RNA Institute Study Explores Cellular Response to Zika Virus Infection
By Erin Frick
ALBANY, N.Y. (Oct. 31, 2024) — Developing new drugs to treat and prevent viral infections requires a precise understanding of how the virus takes hold and how the host cells respond. In a new study published in the Journal of Virology, University at Albany researchers investigated how the human body fights off Zika virus at the cellular level. Their findings illuminate new potential intervention points for therapeutics against Zika, as well as other RNA viruses.
The researchers focused on a protein called ATF3 (Activating Transcription Factor 3), which plays a critical role in managing cell stress and immune responses during a Zika infection. They also explored a chain of cellular processes called the “integrated stress response” pathway which is instrumental for cells to overcome a variety of stresses.
"Our study provides new insights into how the cell regulates gene expression during Zika virus infection," said lead author Pheonah Badu, who completed the research as a graduate student in UAlbany’s Biology Department and is now a postdoctoral fellow at Regeneron Pharmaceuticals. "For the first time, we discovered that Zika virus activates ATF3 through a network of cellular pathways known as the integrated stress response.
"By identifying the pathway that activates ATF3 during Zika infection and showing how ATF3 enhances the antiviral response, our study links virus-induced stress responses with the regulation of the body's defense mechanisms. These findings enhance our understanding of how viruses affect multiple cellular pathways and could guide future therapeutic approaches."
Zika is primarily spread by mosquitoes. It can also be transmitted sexually or from mother to fetus, resulting in birth defects such as microcephaly and other neurological problems. Guillain-Barré syndrome, a condition that causes muscle weakness and paralysis, is another Zika-induced complication. Currently, there is no antiviral treatment or vaccine.

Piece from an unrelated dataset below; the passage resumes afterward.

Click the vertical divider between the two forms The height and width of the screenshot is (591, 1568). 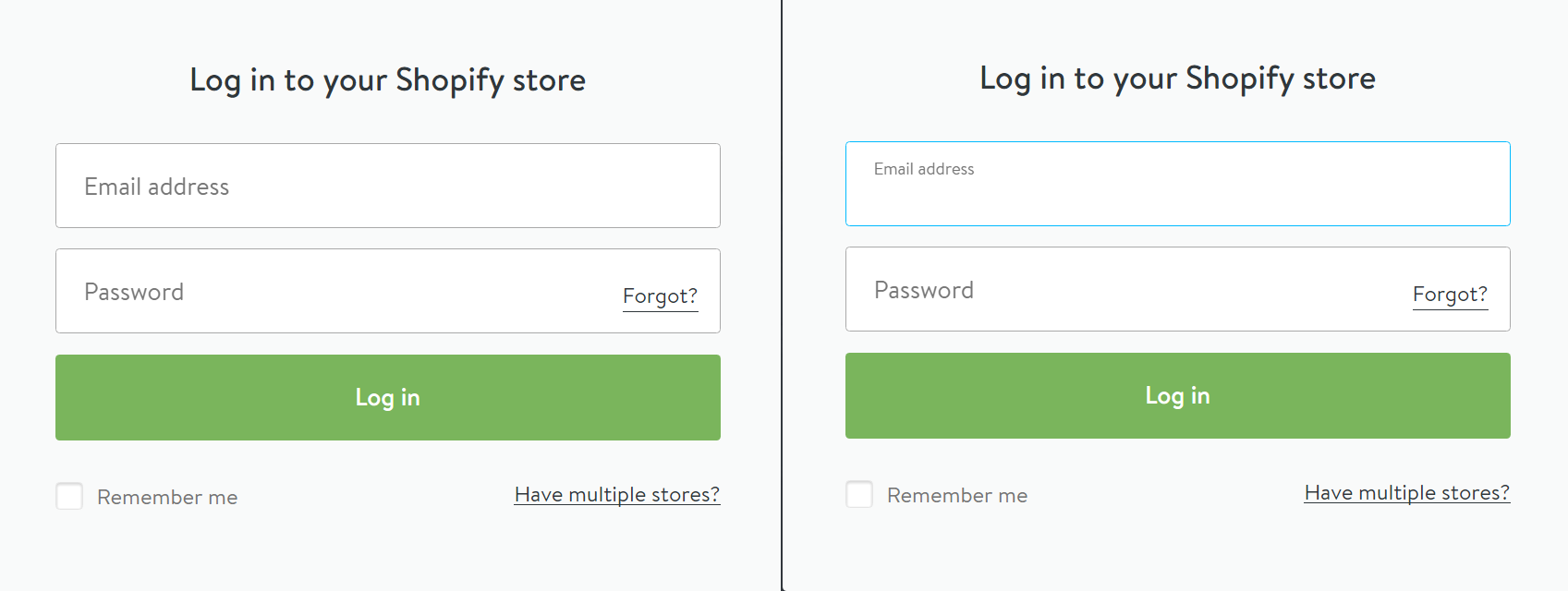click(x=782, y=296)
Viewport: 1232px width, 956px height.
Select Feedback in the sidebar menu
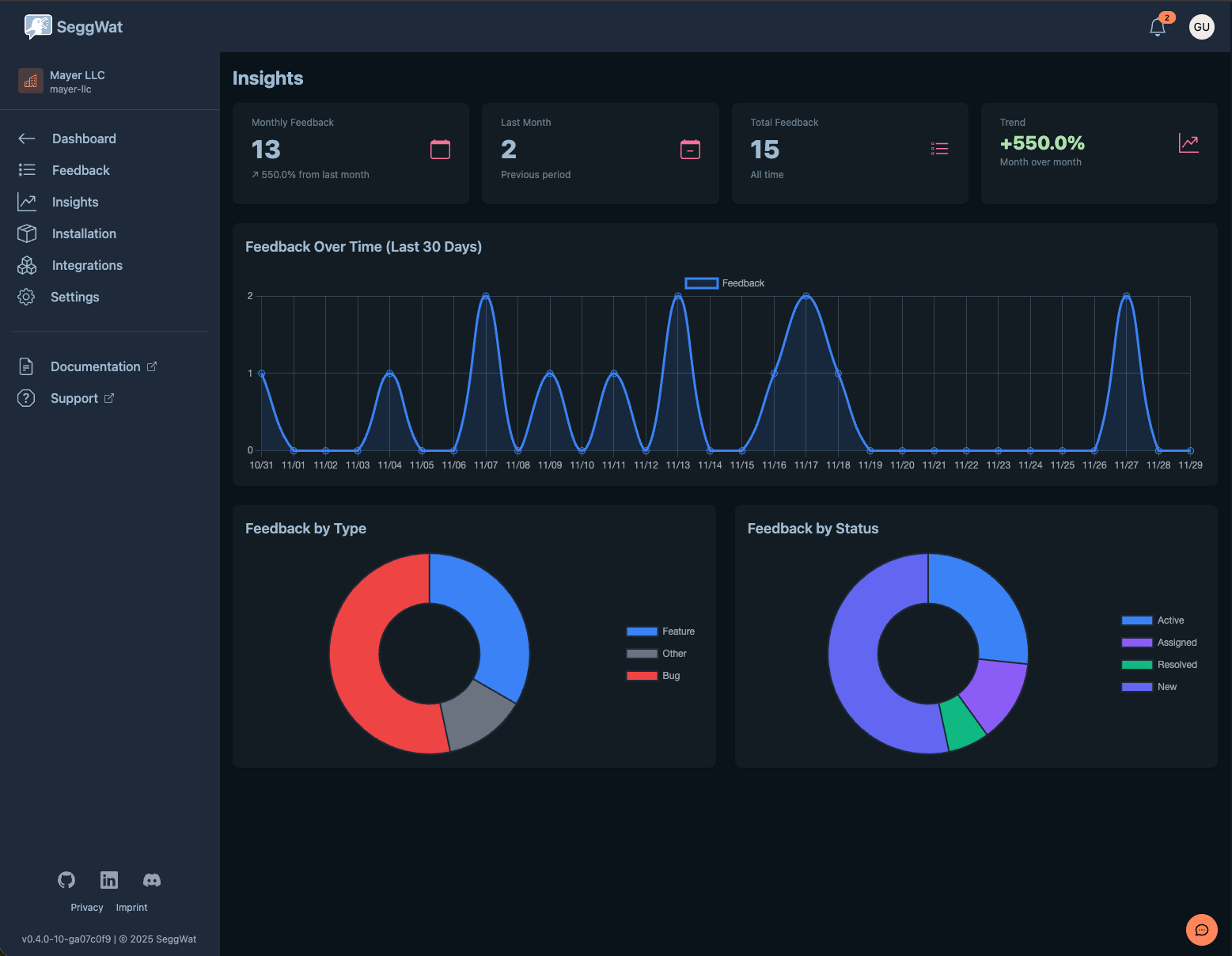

"When designing a medication or vaccine against a virus, you could target the virus itself, but because many viruses can mutate and develop resistance, there is a chance the medication or treatment could become ineffective," said coauthor Cara Pager, associate professor in the Department of Biological Sciences and the RNA Institute.
"Another approach is targeting a process in the host cell that the virus needs to replicate. By turning off a function that the virus needs, it won’t be able to survive. However, if that process is something that the host also requires, then turning it off could be detrimental to both the virus and the host. Exploring these push-pull interactions between the host and virus, like we’ve done in this study, will help develop effective treatments."
Studying Zika infection at the cellular level
RNA viruses like Zika infect human cells and then take over the endoplasmic reticulum—a cellular structure involved in producing proteins.
"Lacking their own machinery to replicate, viruses must co-opt processes in the host cell in order to survive and multiply," said coauthor Morgan Sammons, associate professor in the Department of Biological Sciences and the RNA Institute. "This triggers a cellular defense mechanism wherein stress-related proteins like ATF3 are activated to help restore the cell to a stable state."
To observe how Zika virus affects ATF3, the team infected human cells, specifically a lung cancer cell line, with the virus. Using CRISPR gene editing, they removed the ATF3 gene in some cells to compare levels of ATF3 and other Zika-related proteins in the infected versus normal cells. They also used inhibitors to block specific stress response pathways, to see how preventing stress responses affects Zika virus replication.
Identifying druggable intervention points
The team found that Zika virus infection triggers the "integrated stress response" pathway, a series of cellular stress responses which induce ATF3 activity. In turn, ATF3 activates antiviral genes and other immune factors that work together against the virus. These findings demonstrate "crosstalk" between infected cells’ stress response and immune response pathways, highlighting the importance of ATF3 in activating the immune system and limiting viral replication.
"In order to develop new treatments and vaccines against RNA viruses, we need to understand what our cells and tissues do when they encounter them," said Sammons. "We know there are multiple different ways that cells respond to RNA viruses, including turning on danger signals that incite stress response pathways that help mediate the virus.
"In the case of Zika, we understand how the virus uses the host cell’s machinery. We also need to understand how the cell is counteracting that attack. Identifying the mechanisms that drive these response pathways offers new potential intervention points, which could mean more ways to stop the virus."
The research team credits the structure of UAlbany’s Life Sciences Research Initiative and the RNA Institute for bringing their work together. While Pager and Sammons typically pursue very different lines of research, the proximity of their labs opened a new creative pathway.
"One of the major strengths of this work is that we combined the expertise of two research groups from the biology department: virologists Cara Pager and Pheonah Badu and genomic scientists Morgan Sammons and myself," said coauthor Gabriele Baniulyte, research scientist in the Sammons Lab. "This dual-perspective approach allowed us to dissect the molecular basis of the stress response in human cells after Zika virus infection. This made for a fantastic collaboration that provided a snapshot of changes in gene expression in response to viral infection, and how ATF3 fits in to remediate this type of stress."